**** 文件段落

臘八豆
小時候的印象,到了冬天,有三樣醃釀是家裏必做的,剁椒、米酒、臘八豆,只有後兩樣是媽媽的專利,基本沒有失過手。
那時米酒的酒麴都是方塊狀的,碾碎了用,現在有還是有的,我也用過;發酵是用我們穿不了的棉襖,連同裝米酒的搪瓷盆和熱水袋一起包了放進舊洗衣機裏。
臘八豆我印象最深,是用一個高高的圓頂鋁鍋把黃豆煮熟,濾出豆子水,這時媽媽會要我們都來喝一碗,不好喝,但那時候沒什麼營養的東西。然後就是把豆子盛進大木盆,蒙上布單放在牀下讓它發黴。也沒取暖設備,就常温,估摸有個十天半月,就會長出黑褐色的黴。這時媽媽就會拌入生薑碎,鹽,白酒,還有剁椒。帶着生生的白酒味添進一個大大的醃菜罈子裏。

********
**** 已存記錄

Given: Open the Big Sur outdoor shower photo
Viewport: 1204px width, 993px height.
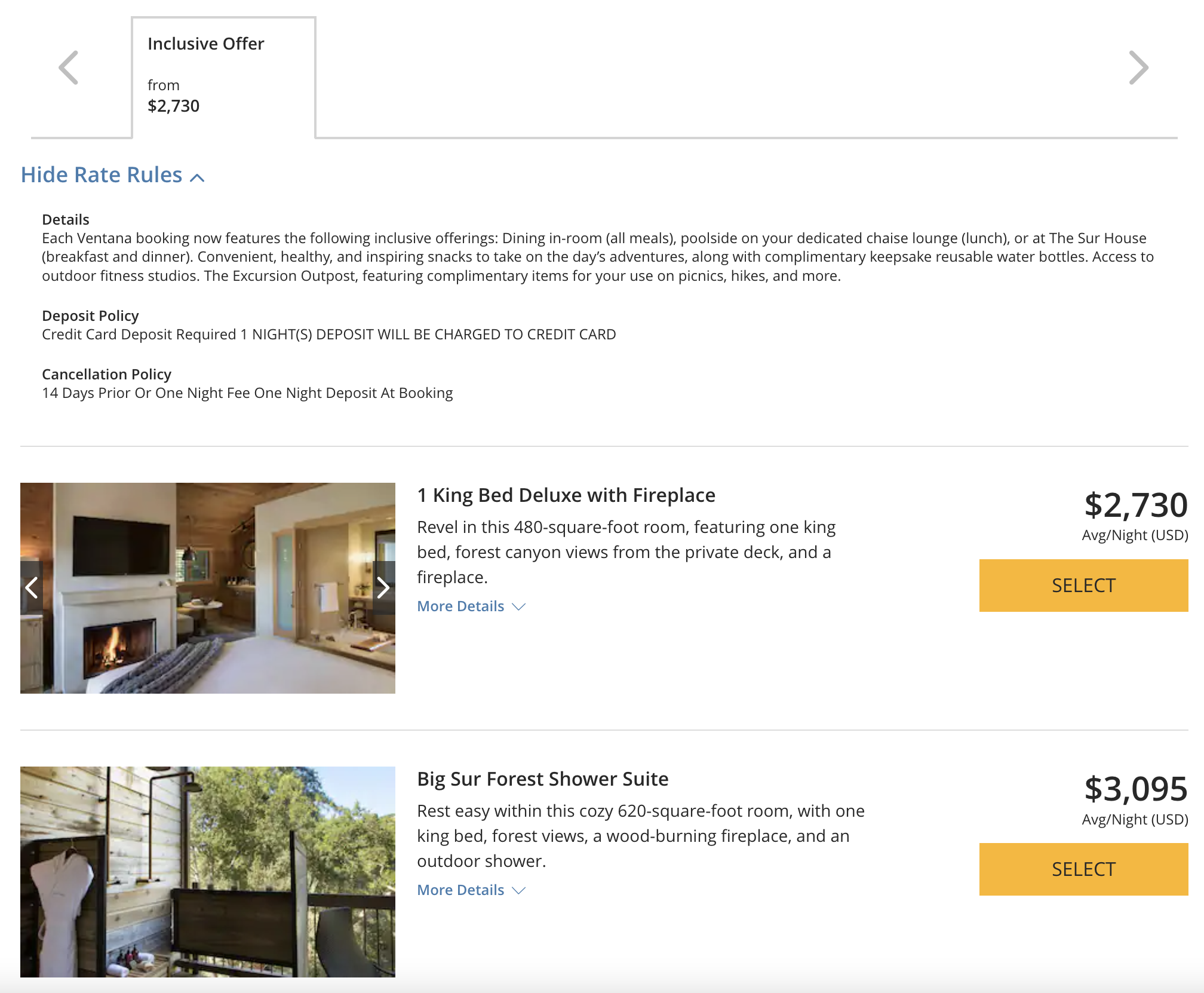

********
**** 已存記錄

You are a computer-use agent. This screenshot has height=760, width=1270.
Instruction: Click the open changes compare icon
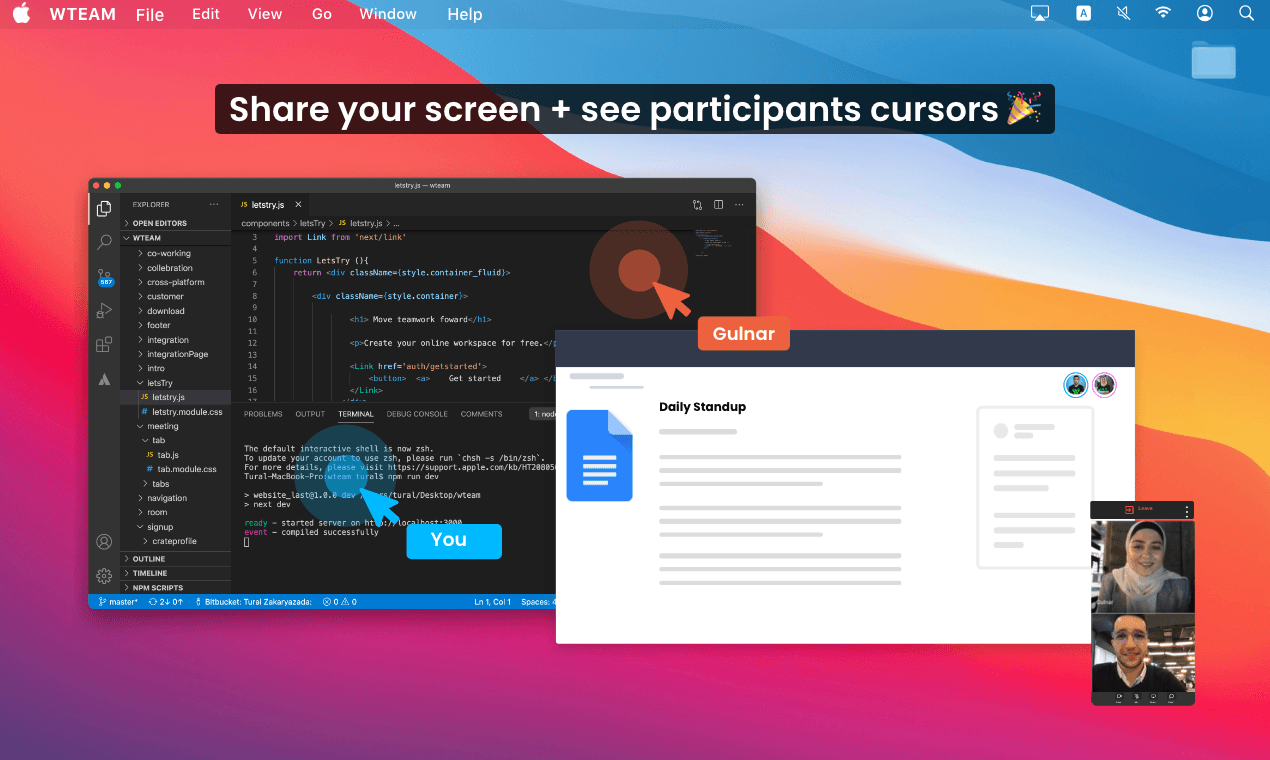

********

任務 A: 在講臘八豆的文件段落裏,豆子長出黑褐色的黴之後,媽媽會拌入哪些東西?
任務 B: 請從講臘八豆的文件段落的最後一句之後接着往下寫。

回答 A: 生薑碎、鹽、白酒,還有剁椒。

回答 B:
等我們再次忘了這回事的時候,某一天桌上會出現好了的臘八豆在小碗裏,上面淋着麻油。然後就這麼生着吃,蒸臘肉吃,炒飯炒雞蛋吃……直到除了爸媽都不再想碰它。
一個家裏總有這麼幾樣東西,一到節令就會去做,一直吃到我們小孩厭棄,大人就説明年再不做了,但一到時候又來了,我們也不會有什麼奇怪。隨着爸媽年紀越來越大,這些東西一樣一樣悄悄地消失掉的時候,我們自己也開始懷念了,也突然意識到,自己也到了爸媽當時的那個年歲了。
那種褐色半釉的醃菜罈子記得還有個小的,邊上爸爸用白水泥補過,基本是用來放剁椒的,一直放在水池下面,後來很長時間我都覺得有什麼東西醃在裏面。
那時做一次這種東西時間很長,不容易,一般會多做。媽媽會拿些送親戚同事,個別有興趣來學的,但聽説能成的很少,特別是臘八豆,基本沒有。飯桌上提到此事,一向謙和的媽媽總會有些得意地嘟囔責怨:可能她的手性不好。
手性,我以前琢磨這個詞,可能指某個關鍵的手法和步驟,拿做米酒來説,也許就是器具的消毒,拌入酒麴時熟料的温度,發酵的温度,等等,倒也不是像寶劍淬火的水温那麼玄虛。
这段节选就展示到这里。